▶ _Task instructions_
From the records below, find each line with the string "Tilaa" and copy it.

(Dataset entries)
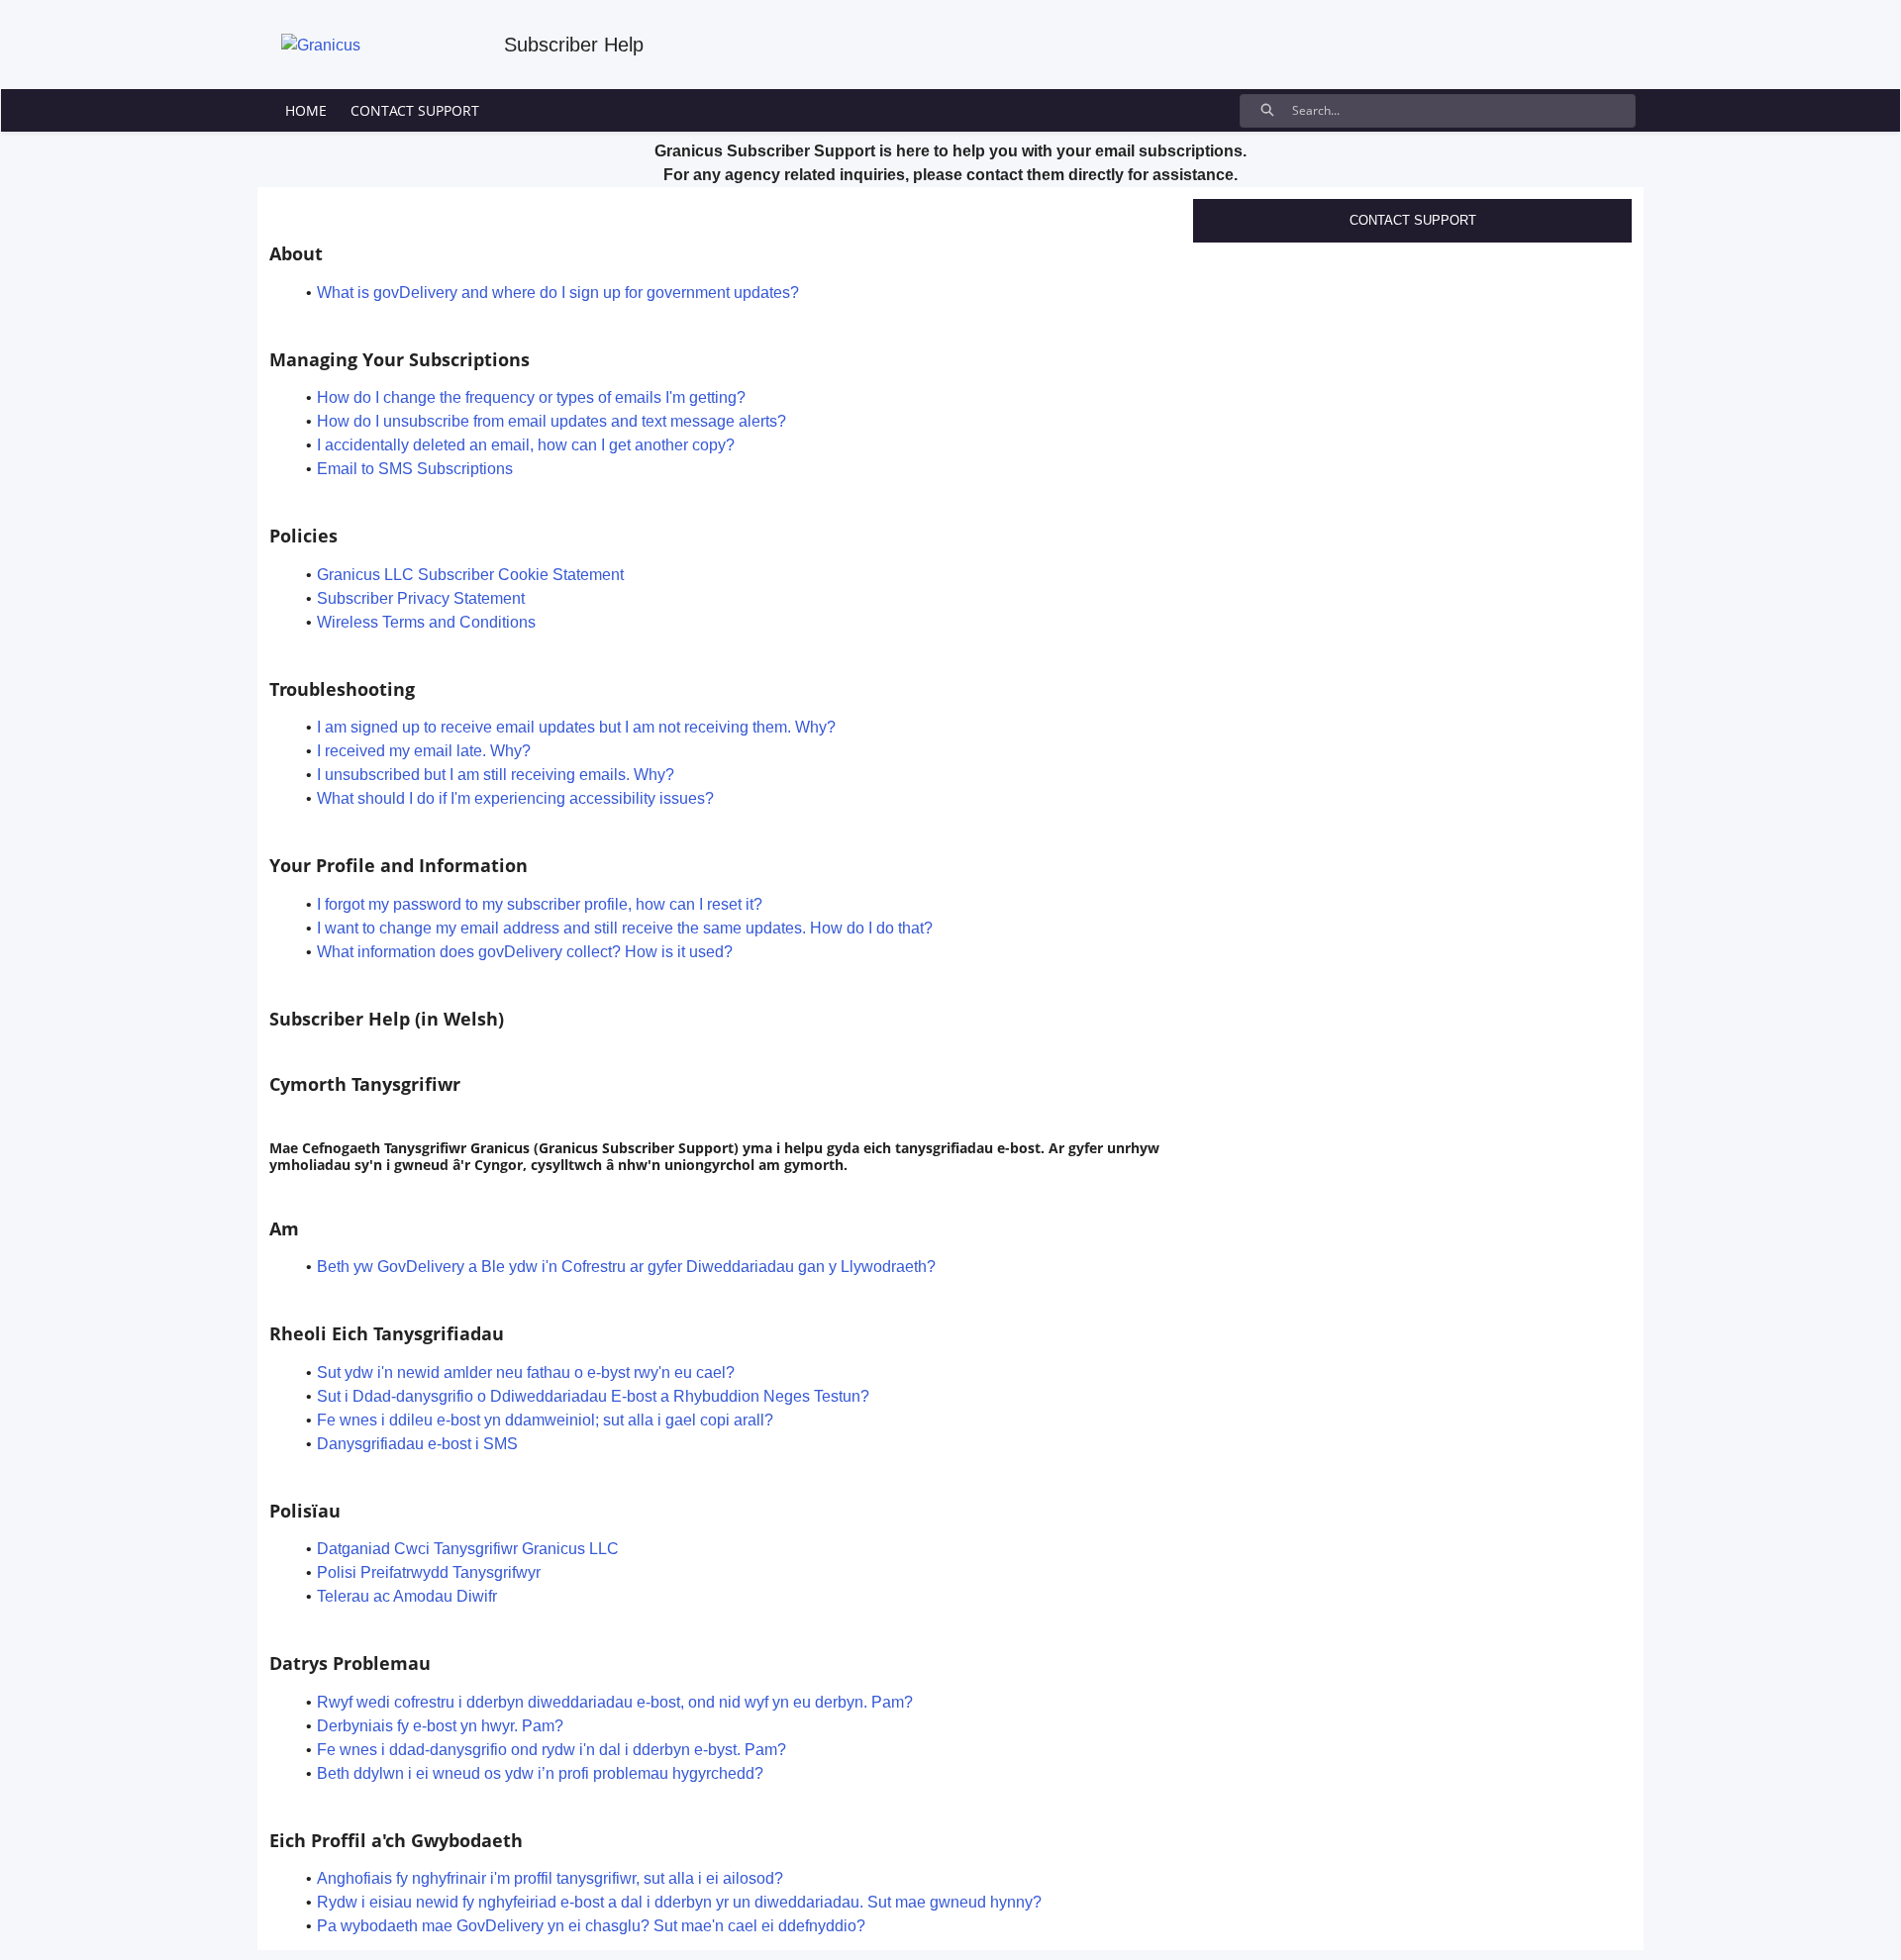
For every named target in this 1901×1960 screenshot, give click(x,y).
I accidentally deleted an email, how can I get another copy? (526, 445)
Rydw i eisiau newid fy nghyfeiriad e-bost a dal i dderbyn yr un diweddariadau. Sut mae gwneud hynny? (679, 1902)
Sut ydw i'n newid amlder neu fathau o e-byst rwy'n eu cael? (526, 1372)
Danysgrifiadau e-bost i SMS (417, 1443)
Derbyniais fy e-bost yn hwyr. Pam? (440, 1725)
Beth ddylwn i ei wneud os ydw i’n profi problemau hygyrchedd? (540, 1773)
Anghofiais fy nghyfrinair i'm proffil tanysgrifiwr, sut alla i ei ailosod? (550, 1878)
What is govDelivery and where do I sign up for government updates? (558, 292)
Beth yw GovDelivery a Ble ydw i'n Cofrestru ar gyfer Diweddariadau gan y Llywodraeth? (626, 1266)
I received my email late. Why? (424, 750)
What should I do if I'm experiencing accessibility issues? (515, 798)
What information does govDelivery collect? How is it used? (525, 951)
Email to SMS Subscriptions (415, 468)
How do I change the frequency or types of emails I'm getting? (531, 397)
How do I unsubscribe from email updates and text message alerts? (551, 421)
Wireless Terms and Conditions (426, 622)
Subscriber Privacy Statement (421, 598)
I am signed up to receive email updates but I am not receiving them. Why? (576, 727)
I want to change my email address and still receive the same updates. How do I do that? (625, 928)
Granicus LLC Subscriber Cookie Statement (470, 574)
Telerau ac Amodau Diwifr (407, 1596)
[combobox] (1463, 111)
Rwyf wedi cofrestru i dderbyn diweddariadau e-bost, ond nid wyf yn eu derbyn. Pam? (615, 1702)
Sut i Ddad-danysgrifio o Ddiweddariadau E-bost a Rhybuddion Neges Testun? (593, 1396)
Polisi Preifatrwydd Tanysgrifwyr (429, 1572)
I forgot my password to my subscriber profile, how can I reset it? (539, 904)
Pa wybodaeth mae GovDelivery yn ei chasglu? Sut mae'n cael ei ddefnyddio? (591, 1925)
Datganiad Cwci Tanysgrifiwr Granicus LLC (468, 1548)
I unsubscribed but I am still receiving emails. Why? (495, 774)
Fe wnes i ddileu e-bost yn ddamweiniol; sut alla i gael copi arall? (545, 1420)
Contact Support (1413, 220)
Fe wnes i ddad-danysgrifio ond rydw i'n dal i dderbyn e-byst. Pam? (551, 1749)
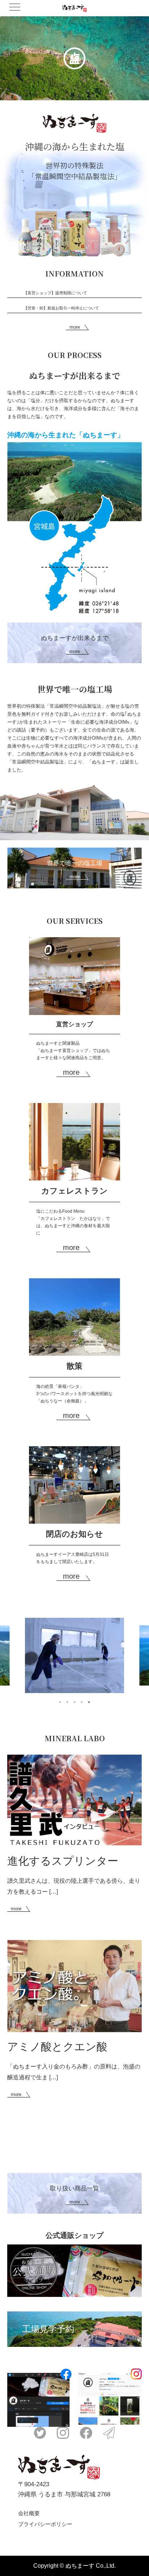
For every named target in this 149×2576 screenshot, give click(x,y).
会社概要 (29, 2513)
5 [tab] (89, 1702)
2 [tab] (67, 1702)
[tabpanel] (74, 1655)
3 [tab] (74, 1702)
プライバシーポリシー (45, 2524)
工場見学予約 (48, 2329)
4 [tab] (81, 1702)
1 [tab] (60, 1702)
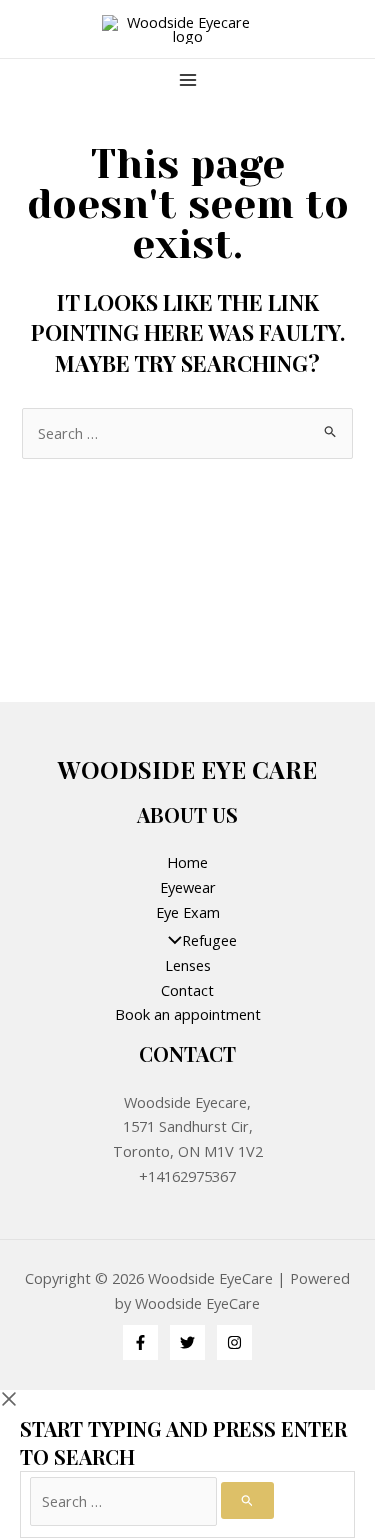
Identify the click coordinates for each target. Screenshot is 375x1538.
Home (187, 862)
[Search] (247, 1501)
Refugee (209, 940)
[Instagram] (234, 1342)
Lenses (188, 965)
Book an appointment (188, 1014)
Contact (187, 990)
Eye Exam (188, 912)
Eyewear (188, 887)
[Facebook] (140, 1342)
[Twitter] (187, 1342)
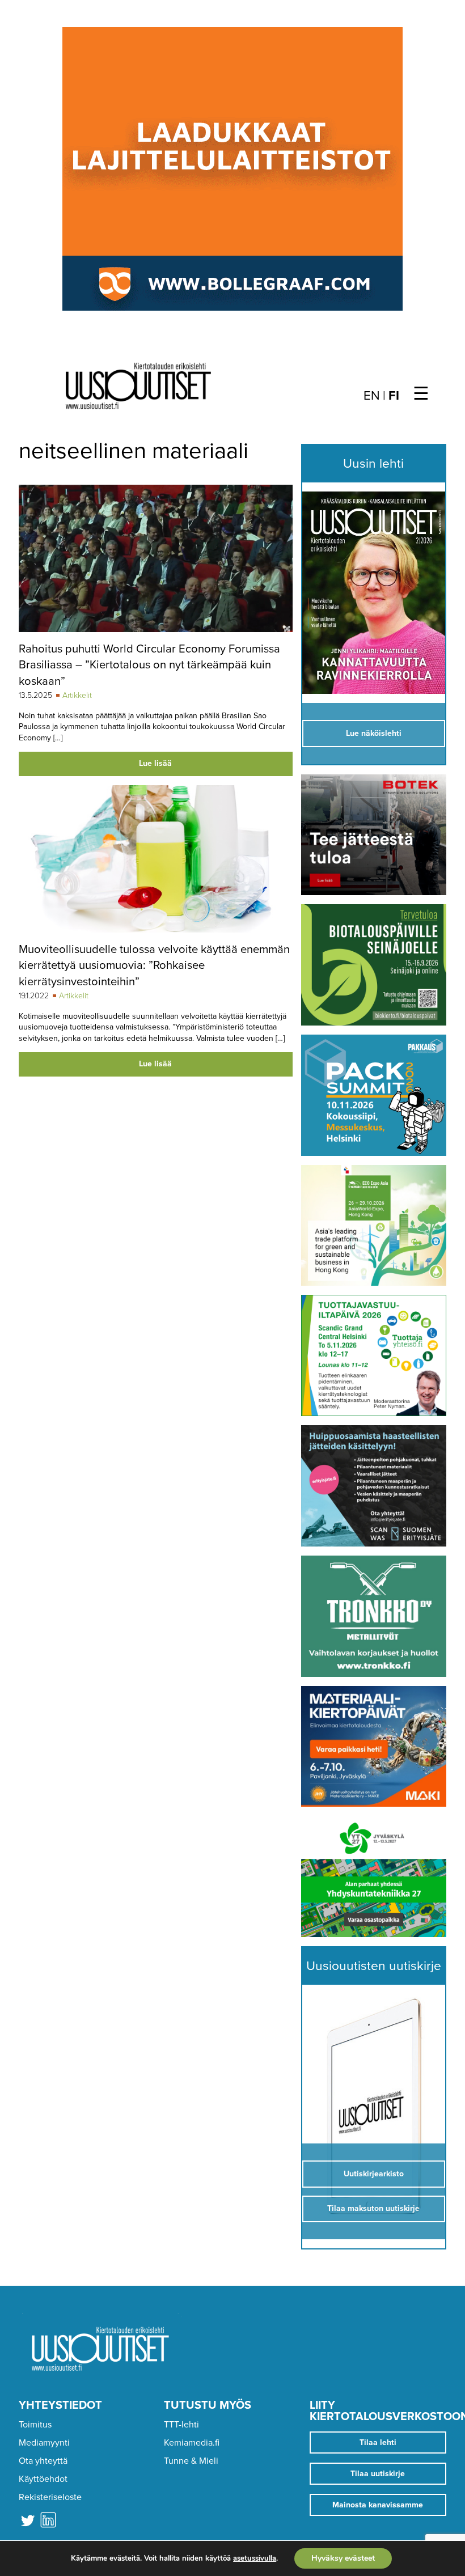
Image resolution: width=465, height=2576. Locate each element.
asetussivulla (254, 2558)
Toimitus (35, 2424)
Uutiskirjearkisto (374, 2174)
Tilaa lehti (378, 2442)
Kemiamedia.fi (191, 2442)
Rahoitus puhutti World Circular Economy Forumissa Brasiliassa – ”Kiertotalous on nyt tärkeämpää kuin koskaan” (149, 665)
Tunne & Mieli (191, 2461)
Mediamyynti (44, 2442)
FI (393, 395)
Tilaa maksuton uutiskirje (373, 2208)
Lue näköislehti (373, 733)
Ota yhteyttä (43, 2461)
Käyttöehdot (43, 2479)
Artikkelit (77, 695)
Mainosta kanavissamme (377, 2505)
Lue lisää (155, 763)
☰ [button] (421, 394)
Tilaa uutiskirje (377, 2473)
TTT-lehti (181, 2424)
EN (371, 395)
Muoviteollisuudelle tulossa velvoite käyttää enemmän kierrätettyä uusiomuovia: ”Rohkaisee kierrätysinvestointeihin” (154, 965)
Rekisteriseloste (50, 2497)
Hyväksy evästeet (343, 2558)
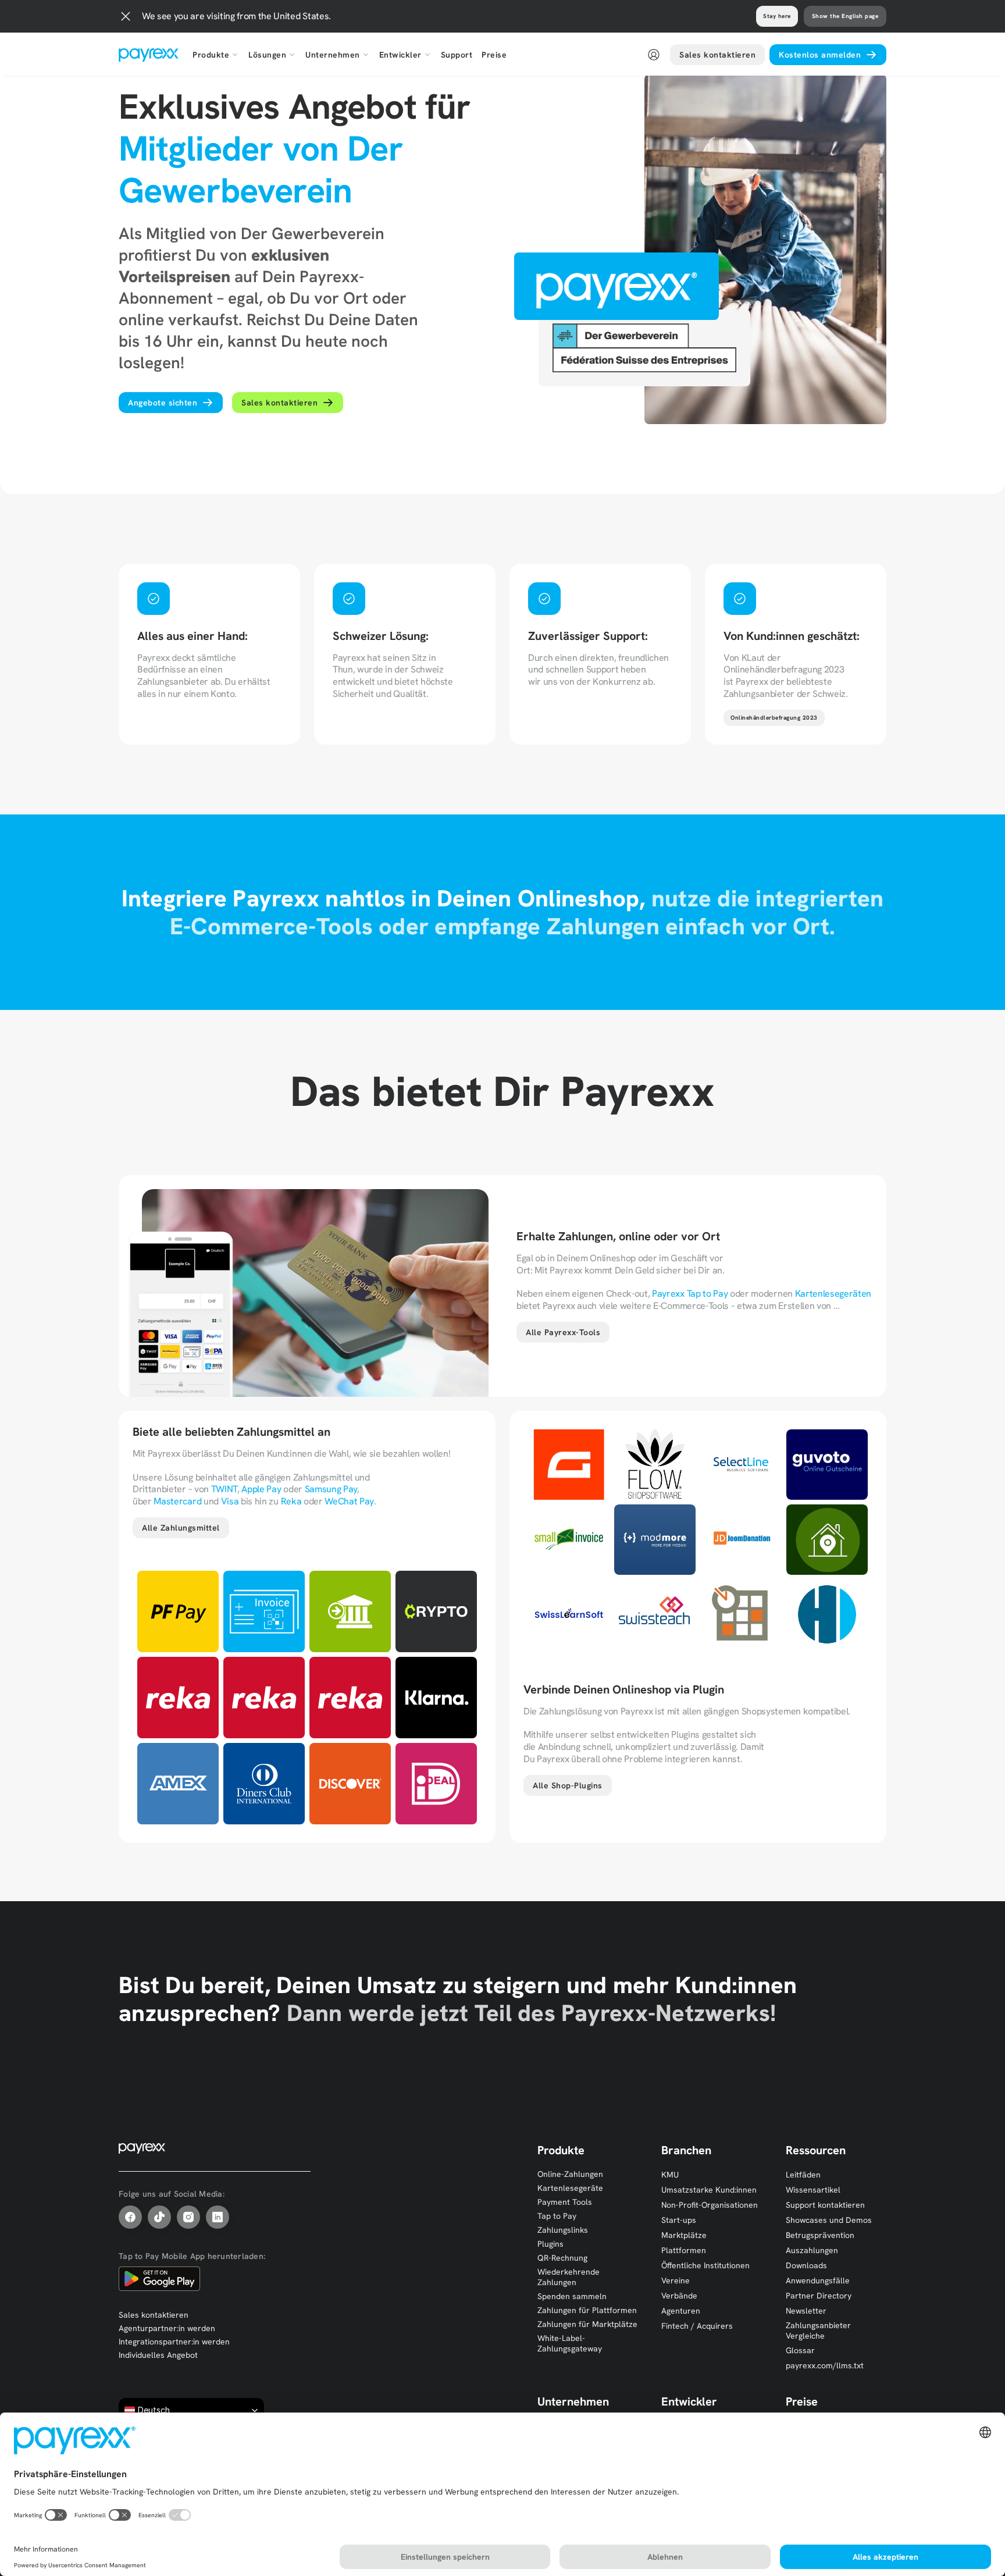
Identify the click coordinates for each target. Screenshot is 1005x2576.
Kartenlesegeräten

▶ _Solution_
Tilaa lehti (378, 2442)
Tilaa maksuton uutiskirje (373, 2208)
Tilaa uutiskirje (377, 2473)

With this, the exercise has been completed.